Ixhuatlancillo, Ver.- En un hecho que ha generado indignación y fuertes cuestionamientos por una posible violación a la legislación federal y al marco jurídico vigente en materia de bienestar animal, el alcalde petista José Manuel González Nicolás autorizó que en la corrida de toros, sacrificaran un novillo.
Esta acción se desarrolló en la feria patronal de La Candelaria ante la mirada de asistentes, donde fue sacrificado durante los festejos del municipio de Ixhuatlancillo.
Los hechos ocurrieron el sábado 7 de febrero, cuando, sin explicación pública previa ni posterior, se dio muerte al animal como parte de las actividades de la feria.
Hasta el momento, el alcalde no ha informado bajo qué permisos, normas sanitarias o criterios legales se permitió este acto, ni si existió supervisión de instancias competentes.
El episodio resulta particularmente polémico porque contrasta con el debate nacional y los cambios legales que se han consolidado en los últimos años.
Desde 2013, diversas entidades del país han prohibido las corridas de toros, reflejando un rechazo social creciente a la tauromaquia y a los espectáculos basados en el sufrimiento animal.
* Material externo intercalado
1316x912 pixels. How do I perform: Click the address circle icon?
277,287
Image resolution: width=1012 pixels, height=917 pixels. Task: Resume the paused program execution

En 2022, un juez federal suspendió las corridas en la Ciudad de México tras una demanda promovida por organizaciones defensoras de derechos humanos y de los animales.
El avance más reciente se dio en marzo de 2025, cuando el Congreso de la Ciudad de México reformó su legislación para prohibir expresamente la violencia y la muerte del toro en espectáculos públicos, en concordancia con el reconocimiento de los animales como seres sintientes, una figura jurídica ya incorporada en el marco constitucional capitalino y en diversas reformas a nivel nacional.
La legislación sobre seres sintientes establece que los animales no son objetos ni simples bienes, sino seres vivos capaces de experimentar dolor, estrés y emociones, lo que impone a las autoridades la obligación de garantizar su protección y un trato digno, así como de prevenir actos de crueldad.
En este contexto, lo que más ha llamado la atención no es únicamente el sacrificio de los tres toros, sino el silencio absoluto del ayuntamiento de Ixhuatlancillo.
No hubo comunicado oficial, ni aclaración sobre la legalidad del acto, ni postura ante la reacción de la ciudadanía, como si el tema no mereciera rendición de cuentas.